A few words with Senator Mike Crapo on Trade
Boise--Senator Mike Crapo is the Ranking Member of the Senate Finance Committee’s Subcommittee on International Trade, Customs and Global Competitiveness. Earlier this week Korea announced plans to drop some restrictions on US beef imports, we talked to the Senator at a roundtable discussion at the Boise Metro Chamber of Commerce.
The main topic of discussion was the Korea Free Trade Agreement which could increase exports of U.S. goods to that country by $11 billion and expand markets for two-thirds of our agricultural base,
“Just last month,” Crapo told the roundtable, “Korea opened its market to Idaho potatoes again and Idaho beef exports have nearly doubled over last year.”
Korea announced that it’s dropping some its restriction on US beef imports this week, you raised one of the first voices of concern years ago, a victory for our ranchers?

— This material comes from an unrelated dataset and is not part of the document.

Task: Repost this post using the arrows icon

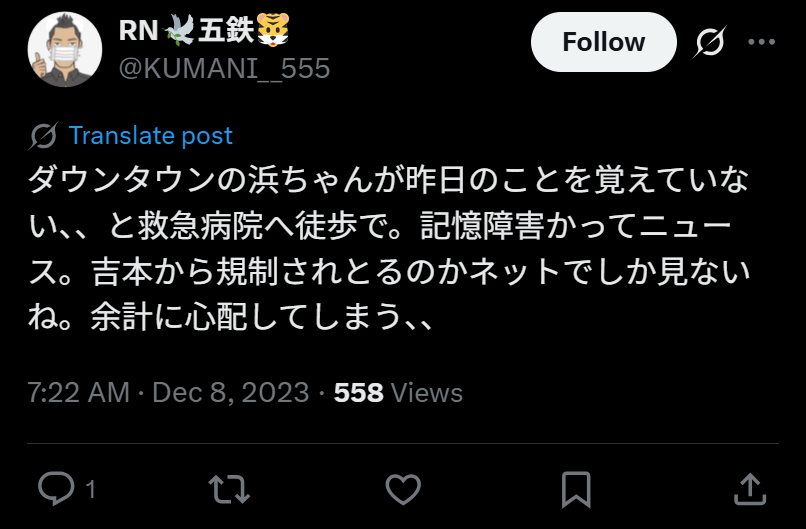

I’m not a part of the final negotiations on this; but when Korea initially put up its barriers on beef, I and members of Congress called our US Trade Representative and advocated that the US push back aggressively on the disqualification of beef . Basically the reason all of this is happening is that we were able to establish that the US beef industry is the safest in the world. Furthermore, we demonstrated the fact that we could meet any standard any nation could expect ; we exceeded it here and will exceed it anywhere else. Bottomline It’s because of the quality and capability of our beef industry and I expect to see growth.

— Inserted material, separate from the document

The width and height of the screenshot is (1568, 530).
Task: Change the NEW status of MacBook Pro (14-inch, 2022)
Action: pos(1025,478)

This has to help a sluggish beef market?
I agree, we cannot quantify it, but I think we should see a dramatic increase in US Beef exports to Korea. According to the U.S. Meat Export Federation the value of U.S. beef exports to South Korea reached $225 million, up 130 percent compared with the first six months of 2009.
Switching gears, on another trade issue, the Mexican tariffs are a little troublesome; NAFTA and trucking are at odds, what can be done to ease that situation?
We‘ve constantly had a conflict between the United States and Mexico on trucking. The argument on the Mexican side is that NAFTA is unfair to their truckers. The response on the U.S. side is that safety standards U.S. truckers have to meet are not being met by the Mexican trucking industry. Its resolving those issues that creates the problem. I believe that what we are seeing Mexico push back in an effort to say, ‘hey we meet the standards, the trade agreement requires.
The details of that question cannot be established by experts, I don’t know the answer as to who is right, I believe the answer is not easy to obtain and quantify I believe much like the beef situation with Korea, it’s the kind of thing that we are ultimately need to resolve.
Do you think Transportation interests need to step back and look at the big picture?
Yes, but I think all Americans need to step back and look at the big picture; because there are circumstances where we could dramatically increase strength of our economy by opening markets for our products and opportunities for export.
On the other side of the coin there are unfair and anti-competitive barriers on US exports that remain in place with other nations and so we got to be vigilant in both areas. No agreement is better than a bad agreement; especially one that locks us onto an unfair playing field.